JOURNAL ARTICLE

Degradation of 4-nitrophenol, 2-chloro-4-nitrophenol, and 2,4-dinitrophenol by Rhodococcus imtechensis strain RKJ300

Anuradha Ghosh, Meenu Khurana, Archana Chauhan, Masahiro Takeo, Asit K Chakraborti, Rakesh K Jain
Environmental Science & Technology 2010 February 1, 44 (3): 1069-77
20050667
A bacterial strain Rhodococcus imtechensis RKJ300 (= MTCC 7085(T) = JCM 13270(T)) was isolated from pesticide-contaminated soil of Punjab by the enrichment technique on minimal medium containing 4-nitrophenol.
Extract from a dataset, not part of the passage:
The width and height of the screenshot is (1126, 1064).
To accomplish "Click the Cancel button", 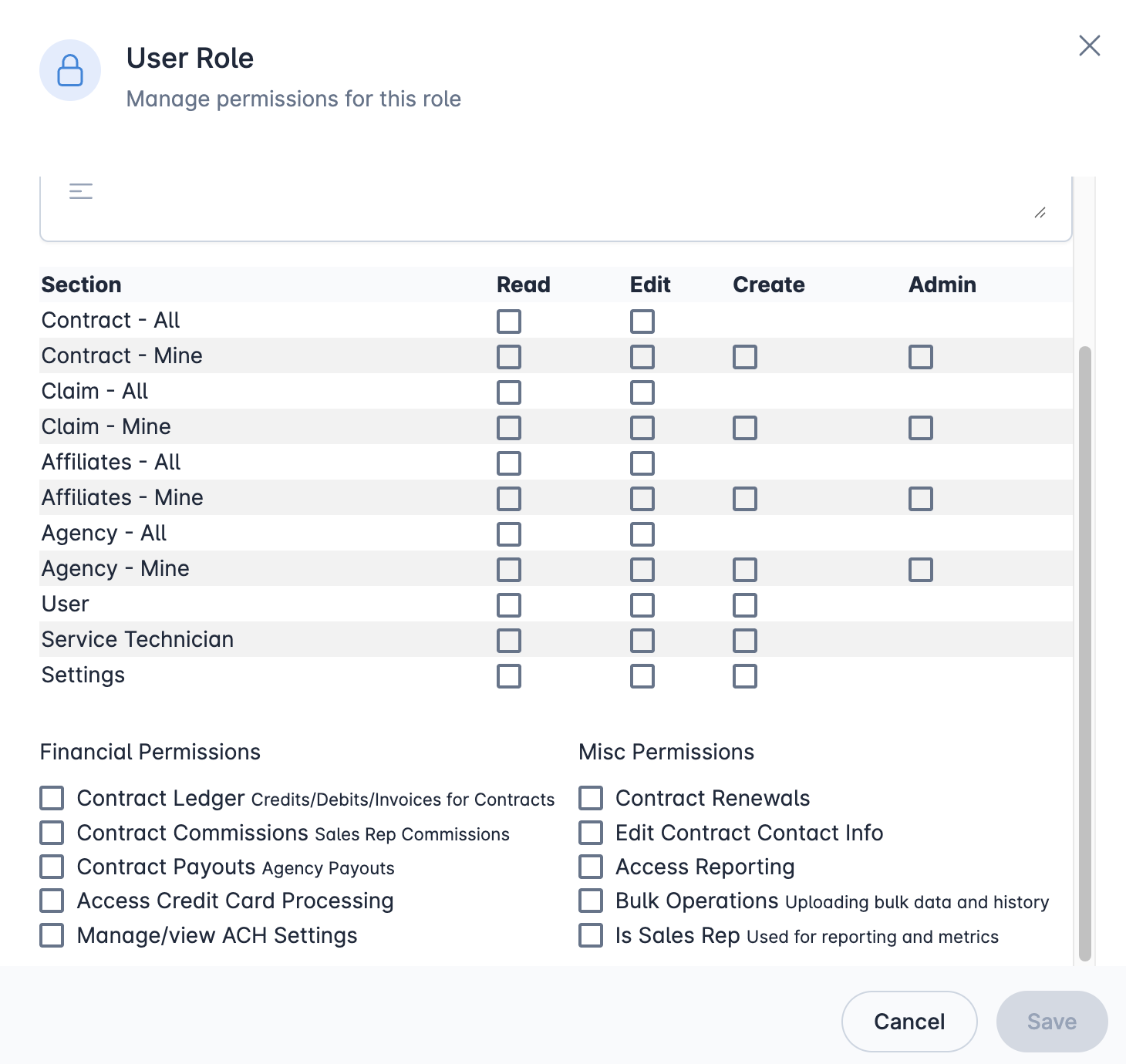I will [909, 1022].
Strain RKJ300 is capable of utilizing 4-nitrophenol, 2-chloro-4-nitrophenol, and 2,4-dinitrophenol as sole sources of carbon and energy. The strain involved both oxidative and reductive catabolic mechanisms for initial transformation of these compounds. In the case of 2-chloro-4-nitrophenol, colorimetric analysis indicated that nitrite release was followed by stoichiometric elimination of chloride ions. Experiments using whole cells and cell-free extracts showed chlorohydroquinone and hydroquinone as the intermediates of 2-chloro-4-nitrophenol degradation. This is the first report of degradation on 2-chloro-4-nitrophenol by a bacterium under aerobic condition to the best of our knowledge. However, pathways for degradation of 4-nitrophenol and 2,4-dinitrophenol were similar to those reported in other strains of Rhodococcus. Laboratory-scale soil microcosm studies demonstrated that the organism was capable of degrading a mixture of nitrophenols simultaneously, indicating its applicability toward in situ bioremediation of contaminated sites. The fate of the augmented strain as monitored by the plate-counting method and hybridization technique was found to be fairly stable throughout the period of microcosm experiments.